[Stored records]
§
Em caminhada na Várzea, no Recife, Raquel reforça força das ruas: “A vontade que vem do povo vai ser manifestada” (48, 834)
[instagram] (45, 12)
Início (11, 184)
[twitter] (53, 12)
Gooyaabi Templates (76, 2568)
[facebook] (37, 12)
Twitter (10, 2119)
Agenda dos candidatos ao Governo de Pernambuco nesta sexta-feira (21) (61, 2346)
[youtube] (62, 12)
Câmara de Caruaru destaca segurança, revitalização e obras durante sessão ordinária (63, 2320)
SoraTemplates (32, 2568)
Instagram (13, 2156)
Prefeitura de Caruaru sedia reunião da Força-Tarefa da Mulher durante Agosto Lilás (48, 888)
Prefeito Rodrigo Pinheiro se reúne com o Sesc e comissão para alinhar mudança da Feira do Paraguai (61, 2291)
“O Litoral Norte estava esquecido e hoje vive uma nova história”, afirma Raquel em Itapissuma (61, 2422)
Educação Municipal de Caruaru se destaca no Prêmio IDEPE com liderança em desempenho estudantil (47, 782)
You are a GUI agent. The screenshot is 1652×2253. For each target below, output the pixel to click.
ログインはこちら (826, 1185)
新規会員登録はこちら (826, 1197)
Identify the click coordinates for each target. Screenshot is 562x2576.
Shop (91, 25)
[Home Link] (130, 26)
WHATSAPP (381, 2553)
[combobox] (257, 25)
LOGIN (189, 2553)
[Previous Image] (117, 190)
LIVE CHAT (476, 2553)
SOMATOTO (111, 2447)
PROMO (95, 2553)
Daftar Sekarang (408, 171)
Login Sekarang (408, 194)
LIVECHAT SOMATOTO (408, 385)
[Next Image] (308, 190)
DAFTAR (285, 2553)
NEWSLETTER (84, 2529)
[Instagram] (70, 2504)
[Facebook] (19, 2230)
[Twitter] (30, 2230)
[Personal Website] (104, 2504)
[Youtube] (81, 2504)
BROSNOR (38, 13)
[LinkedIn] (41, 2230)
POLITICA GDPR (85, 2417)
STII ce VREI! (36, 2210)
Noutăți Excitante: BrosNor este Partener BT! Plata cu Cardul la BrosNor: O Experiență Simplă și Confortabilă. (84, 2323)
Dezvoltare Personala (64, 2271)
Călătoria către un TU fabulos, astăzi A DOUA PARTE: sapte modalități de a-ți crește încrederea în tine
§
All lines from the line containing "WHATSAPP (381, 2553)" through the last line of the data are to be repeated exactly; no other line belongs in the answer.

### RESULT FOR THIS EXERCISE
WHATSAPP (381, 2553)
[combobox] (257, 25)
LOGIN (189, 2553)
[Previous Image] (117, 190)
LIVE CHAT (476, 2553)
SOMATOTO (111, 2447)
PROMO (95, 2553)
Daftar Sekarang (408, 171)
Login Sekarang (408, 194)
LIVECHAT SOMATOTO (408, 385)
[Next Image] (308, 190)
DAFTAR (285, 2553)
NEWSLETTER (84, 2529)
[Instagram] (70, 2504)
[Facebook] (19, 2230)
[Twitter] (30, 2230)
[Personal Website] (104, 2504)
[Youtube] (81, 2504)
BROSNOR (38, 13)
[LinkedIn] (41, 2230)
POLITICA GDPR (85, 2417)
STII ce VREI! (36, 2210)
Noutăți Excitante: BrosNor este Partener BT! Plata cu Cardul la BrosNor: O Experiență Simplă și Confortabilă. (84, 2323)
Dezvoltare Personala (64, 2271)
Călătoria către un TU fabulos, astăzi A DOUA PARTE: sapte modalități de a-ți crește încrederea în tine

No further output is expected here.